Keyboard shortcuts

Press or to navigate between chapters

Press S or / to search in the book

Press ? to show this help

Press Esc to hide this help

Introduction

nim-cbor-serialization is a library in the nim-serialization family for turning Nim objects into CBOR and back. Features include:

  • Efficient coding of CBOR directly to and from Nim data types
    • Full type-based customization of both encoding and decoding
    • Flavors for defining multiple CBOR serialization styles per Nim type
    • Efficient skipping of data items for partial CBOR parsing
  • Flexibility in mixing type-based and dynamic CBOR access
    • Structured CborValueRef node type for DOM-style access to parsed data
    • Flat CborBytes type for passing nested CBOR data between abstraction layers
  • RFC8949 spec compliance
    • Passes CBORTestVectors
    • Customizable parser strictness including support for non-standard extensions
  • Well-defined handling of malformed / malicious inputs with configurable parsing limits

Installation

As a nimble dependency:

requires "cbor_serialization"

Via nimble install:

nimble install cbor_serialization

API documentation

This guide covers basic usage of cbor_serialization - for details, see the API reference.

Getting started

cbor_serialization is used to parse CBOR directly into Nim types and to encode them back as Cbor efficiently.

Let's start with a simple CBOR-RPC example based on JSON-RPC:

rpc-message = {
  cborrpc: tstr .eq "2.0",
  method: tstr .eq "subtract",
  params: [ int, int ],
  id: int
}

Imports and exports

Before we can use cbor_serialization, we have to import the library.

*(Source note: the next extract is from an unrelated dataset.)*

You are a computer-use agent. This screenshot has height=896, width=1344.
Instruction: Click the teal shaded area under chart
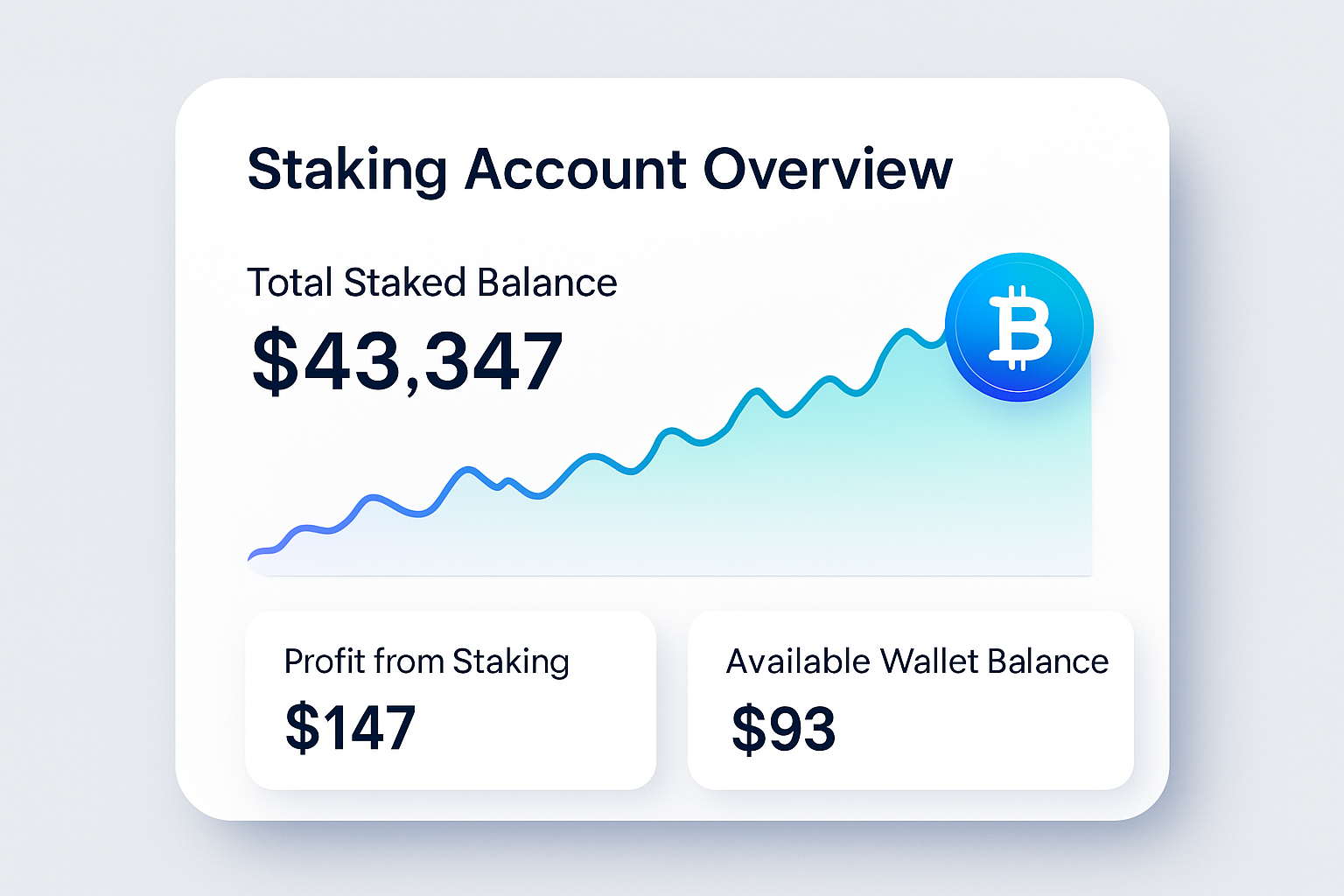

If you put your custom serialization code in a separate module, make sure to re-export cbor_serialization:

{.push gcsafe, raises: [].} # Encourage exception handling hygiene in procedures!

import cbor_serialization
export cbor_serialization

A common way to organize serialization code is to use a separate module named either after the library (mylibrary_cbor_serialization) or the flavor (myflavor_cbor_serialization).

For types that mainly exist to interface with CBOR, custom serializers can also be placed together with the type definitions.

Re-exports

When importing a module that contains custom serializers, make sure to re-export it or you might end up with cryptic compiler errors or worse, the default serializers being used!

Simple reader

Looking at the example, we'll define a Nim object to hold the request data, with matching field names and types:

type Request = object
  cborrpc: string
  `method`: string # Quote Nim keywords
  params: seq[int] # Map CBOR array to `seq`
  id: int

Cbor.encode can now turn our Request into a CBOR blob:

# Encode a Request type into a CBOR blob
let encoded =
  Cbor.encode(Request(cborrpc: "2.0", `method`: "subtract", params: @[42, 3], id: 1))

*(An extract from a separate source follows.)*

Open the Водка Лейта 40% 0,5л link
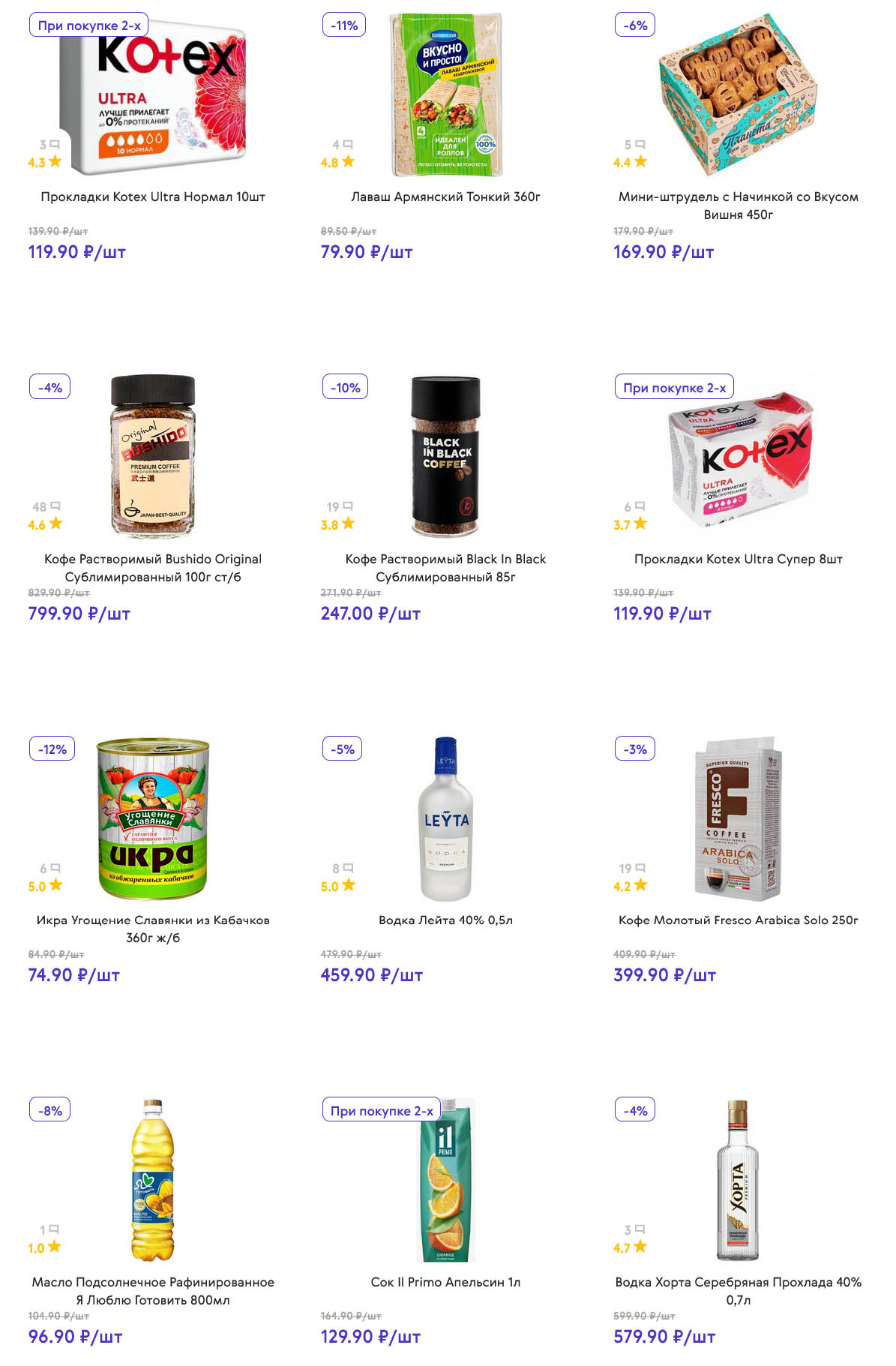(445, 920)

Cbor.decode can now turn our CBOR input back into a Request:

# Decode the CBOR blob into our Request type
let decoded = Cbor.decode(encoded, Request)

doAssert decoded.id == 1

Replace decode/encode with loadFile/saveFile to read and write a file instead!

Handling errors

Of course, someone might give us some invalid data - cbor_serialization will raise an exception when that happens:

try:
  # Oops, a string was used for the `id` field!
  discard Cbor.decode(Cbor.encode((id: "test")), Request)
  doAssert false
except CborError as exc:
  # "<string>" helps identify the source of the data - this can be a
  # filename, URL or something else that helps the user find the error
  echo "Failed to parse data: ", exc.formatMsg("<string>")

Custom parsing

Happy we averted a crisis by adding the forgotten exception handler, we go back to the JSON-RPC specification and notice that strings are actually allowed in the id field - further, the only thing we have to do with id is to pass it back in the response - we don't really care about its contents.

We'll define a helper type to deal with this situation and attach some custom parsing code to it that checks the type. Using CborBytes as underlying storage is an easy way to pass around snippets of CBOR whose contents we don't need.

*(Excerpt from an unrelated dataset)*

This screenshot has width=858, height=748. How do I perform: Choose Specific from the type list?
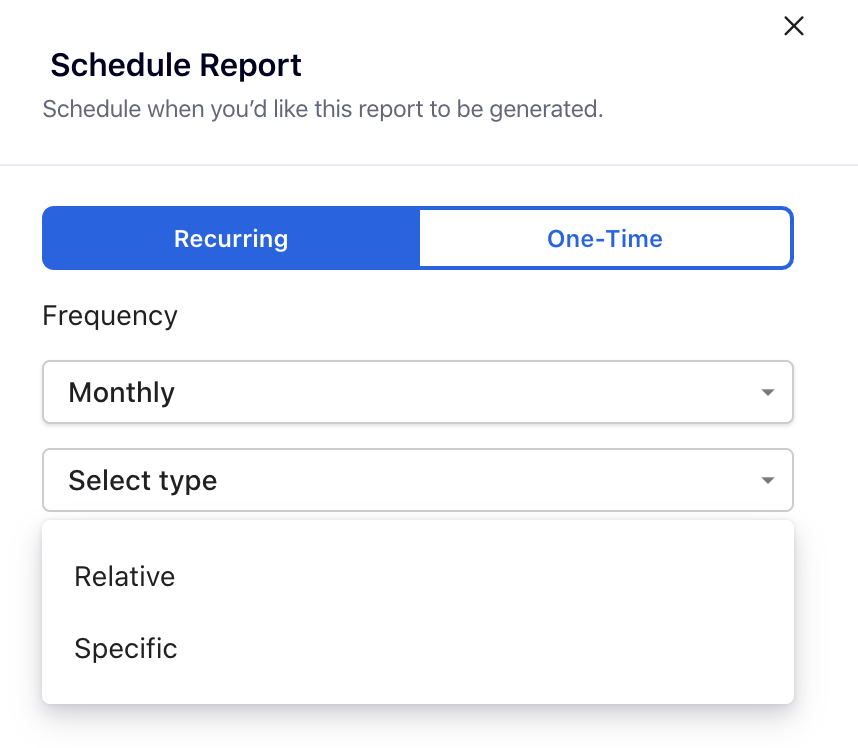pos(126,649)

The custom code is added to readValue/writeValue procedures that take the stream and our custom type as arguments:

type CborRpcId = distinct CborBytes

proc readValue*(
    r: var Cbor.Reader, val: var CborRpcId
) {.raises: [IOError, CborReaderError].} =
  let ckind = r.parser.cborKind()
  case ckind
  of CborValueKind.Unsigned, CborValueKind.Negative, CborValueKind.String,
      CborValueKind.Null:
    # Keep the original value without further processing
    var raw: CborBytes
    r.parseValue(raw)
    val = CborRpcId(raw)
  else:
    r.parser.raiseUnexpectedValue("Invalid RequestId, got " & $ckind)

proc writeValue*(w: var Cbor.Writer, val: CborRpcId) {.raises: [IOError].} =
  w.writeValue(CborBytes(val)) # Preserve the original content

Usage example:

type Request = object
  cborrpc: string
  `method`: string
  params: seq[int]
  id: CborRpcId # CBOR blob

let encoded = Cbor.encode(Request(id: Cbor.encode("test").CborRpcId))
let decoded = Cbor.decode(encoded, Request)
doAssert Cbor.decode(decoded.id.CborBytes.toBytes(), string) == "test"

Flavors and strictness

While the defaults that cbor_serialization offers are sufficient to get started, implementing CBOR-based standards often requires more fine-grained control, such as what to do when a field is missing, unknown or has high-level requirements for parsing and output.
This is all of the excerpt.